Help could not come in so easily into GK Brookside for various reasons. First, the village is nestled in a more interior part of the city where the roads are not the widest. Second, the areas preceding the village, the ones closer to the main roads, appear to be more in need; hence, assistance from government and the likes of ABS-CBN are directed to them more, all the time. Third, there is a mistaken notion that since it is a Gawad Kalinga site, it doesn’t need help anymore. But they did need help, especially immediately post-Ondoy.
Thankfully partners and friends did come to GK Brookside’s aid.
Delivery of the "showcases."
On a very personal note, much as I know they would shy away from publicity, I would like to pay special tribute to the Filipino-American community of South Carolina and the membership there of Couples For Christ led by Bro. Nanding and Sis. Merlita Carandang for promptly heeding the call to heroism and putting your faith into action. The funds you have raised, along with the resources shared by my very, very, very supportive family (Pop, Mom, Ate Chiqui, and Tita Vicky), helped give each of the 300 families in GK Brookside a fresh start by way of the following:
Sis. Angie Jamola and Mrs. Lydia Sumalinog (leftmost) the homeowners association president along with village residents show off their new dining room and kitchenwares.

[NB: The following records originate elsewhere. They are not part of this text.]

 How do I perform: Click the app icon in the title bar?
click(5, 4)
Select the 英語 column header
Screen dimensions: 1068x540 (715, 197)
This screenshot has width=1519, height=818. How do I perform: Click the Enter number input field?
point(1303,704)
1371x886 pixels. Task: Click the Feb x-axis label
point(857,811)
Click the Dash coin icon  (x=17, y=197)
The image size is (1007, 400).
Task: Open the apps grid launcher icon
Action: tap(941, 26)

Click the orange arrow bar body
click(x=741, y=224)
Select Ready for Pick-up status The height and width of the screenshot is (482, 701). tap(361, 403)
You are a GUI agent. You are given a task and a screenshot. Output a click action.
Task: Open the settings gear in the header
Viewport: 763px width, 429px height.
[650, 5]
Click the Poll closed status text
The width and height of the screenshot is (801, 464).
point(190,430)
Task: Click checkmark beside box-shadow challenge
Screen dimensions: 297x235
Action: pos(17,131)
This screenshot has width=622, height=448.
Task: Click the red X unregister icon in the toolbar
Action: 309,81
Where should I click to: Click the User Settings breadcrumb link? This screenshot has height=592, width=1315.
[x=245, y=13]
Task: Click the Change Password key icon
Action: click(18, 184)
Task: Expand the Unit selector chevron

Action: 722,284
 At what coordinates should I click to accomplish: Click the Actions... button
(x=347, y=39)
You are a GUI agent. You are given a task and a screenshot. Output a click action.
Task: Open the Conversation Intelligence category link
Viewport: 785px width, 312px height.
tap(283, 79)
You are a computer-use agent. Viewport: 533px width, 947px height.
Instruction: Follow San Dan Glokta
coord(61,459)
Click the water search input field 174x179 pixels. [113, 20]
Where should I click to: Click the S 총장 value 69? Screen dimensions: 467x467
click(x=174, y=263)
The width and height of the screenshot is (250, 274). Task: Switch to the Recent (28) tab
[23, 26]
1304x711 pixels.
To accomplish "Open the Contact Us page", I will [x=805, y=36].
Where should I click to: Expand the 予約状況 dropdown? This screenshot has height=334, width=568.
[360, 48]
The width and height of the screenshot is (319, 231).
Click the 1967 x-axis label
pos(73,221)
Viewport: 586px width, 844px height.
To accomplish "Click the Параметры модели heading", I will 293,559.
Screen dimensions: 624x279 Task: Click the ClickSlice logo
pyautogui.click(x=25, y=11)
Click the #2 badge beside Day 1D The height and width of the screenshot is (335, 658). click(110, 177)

1. A dining room showcase consisting of five plates, five drinking glasses, five pairs of spoons and forks, and five soup bowls
2. A kitchen showcase consisting of one frying pan, one cooking pot, one ladle, and one spatula
3. Plus a multipurpose plastic pail where both showcases were distributed in.
The GK Brookside residents with myself, Sis Angie, and Ms Beng Sy, a volunteer who helped purchase the items that made up the dining room and kitchen showcases which were still in the boxes around us
Each pail of these most basic and underrated necessities costs just around seven dollars. It seems like a very small amount but that is arguably the best seven-dollar investment we can ever make. It is an investment in their future. It is an assurance that people outside of GK care for them. It is an investment in hope. It is a tangible support to their indomitable spirit embodied by their battle cry BANGON BROOKSIDE.
With the Gawad Kalinga community organizer Tito Rabbi as he works with other volunteers doing the cleanup work in the basketball court and chapel area.
Four weeks since Ondoy, things are not yet back to normal; I doubt if they ever will. The library lost all its books, benches, and computers. The pre-schoolers still do not have their SIBOL school. The chapel has yet to be used since all contents of its altar and its sound system have been swept away and drowned. Some homes are still awaiting repair.
Yet in the face of all this tragedy, the residents remain hopeful, optimistic, grateful, humorous, united, and full of faith. When I ask them why or how come, they just give me knowing smiles and point to the sky, or answer with an equivocal “Ganun talaga, Doc.”
Parents of the children attending the Stella Maris school inside the village clean the classrooms in preparation for the resumption of classes.
I would like to think that a huge chunk of this upbeat outlook is due to the seeds planted in the community’s heart by way of Gawad Kalinga:
That there is nothing we cannot accomplish if we work together
That we are not alone in this struggle, thanks to partners, volunteers, and friends
That the Lord is always on top of things.